I know that its been forever since I've posted, and I've had a darn good reason. Yeled has been undergoing a seemingly never-ending series of tests to determine the cause of his hypotonia. This has been a very stressful time for our family, as many of the causes of hypotonia fall into the category that I like to call the "Big-Bads."
Yeled has undergone appointments with numerous specialists (neurology, genetics, ENT, and more - unfortunately, hypotonia isn't his only issue) as well as multiple tests- x-rays, MRI, and bloodwork.
All the while, Yeled has been making amazing developmental progress. In the past six weeks he has pulled to stand, transitioned to sitting on his own, figured out how to sit without flopping over, and most recently- started clapping (YAY!). [Side note: he's clapping all the time- during diaper changes, mealtime, and the funniest- while nursing!]
Its been very hard looking at him and wondering what the future holds. No matter how many times the doctors used the term "mild," when talking about the Big Bads, mild didn't make me feel any better.

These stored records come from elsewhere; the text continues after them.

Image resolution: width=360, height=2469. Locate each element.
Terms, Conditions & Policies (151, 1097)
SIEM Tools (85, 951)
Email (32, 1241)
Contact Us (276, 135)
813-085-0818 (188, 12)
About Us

Well, today was the EMG. This was a test I was dreading, as every person who knows anything about it told me it would be very painful for Yeled. I was also expecting to hear bad news, and had already lined up an appointment for the next test in line- a muscle biopsy. It seemed that today would just be another step in our quest identify Yeled's particular Big Bad, and the faster we got to a diagnosis, the better. Not knowing has been awful. The build up has been gut-wrenching.
Tachlis... the EMG did not show anything wrong with Yeled's muscles!!!!
B"H, the doctor told us to cancel the biopsy appointment, and to come back in three months for a check-up. He doesn't think that Yeled has a Big Bad. Holy moly! To say that we couldn't believe our ears is an understatement. The relief is still sinking in.
I want to jump up and down.
I want to throw a party.
I want to thank G-d over and over and over again.
I feel like a giant weight has been lifted . I think I haven't stopped smiling all day.
:-)
I'm looking at Yeled in a new light and with new hope.
3 comments:
Ima, I couldn't resist writing. Hooray! I am so happy to hear about Yeled's progress. When I was pregnant, I had a test result that screamed BIG BAD. Sometimes, our initial reactions are right on (we're right to worry)...but the result is actually, thank God, not so bad. May it continue...
Yay! That is great!
That's wonderful! I'm so happy for you!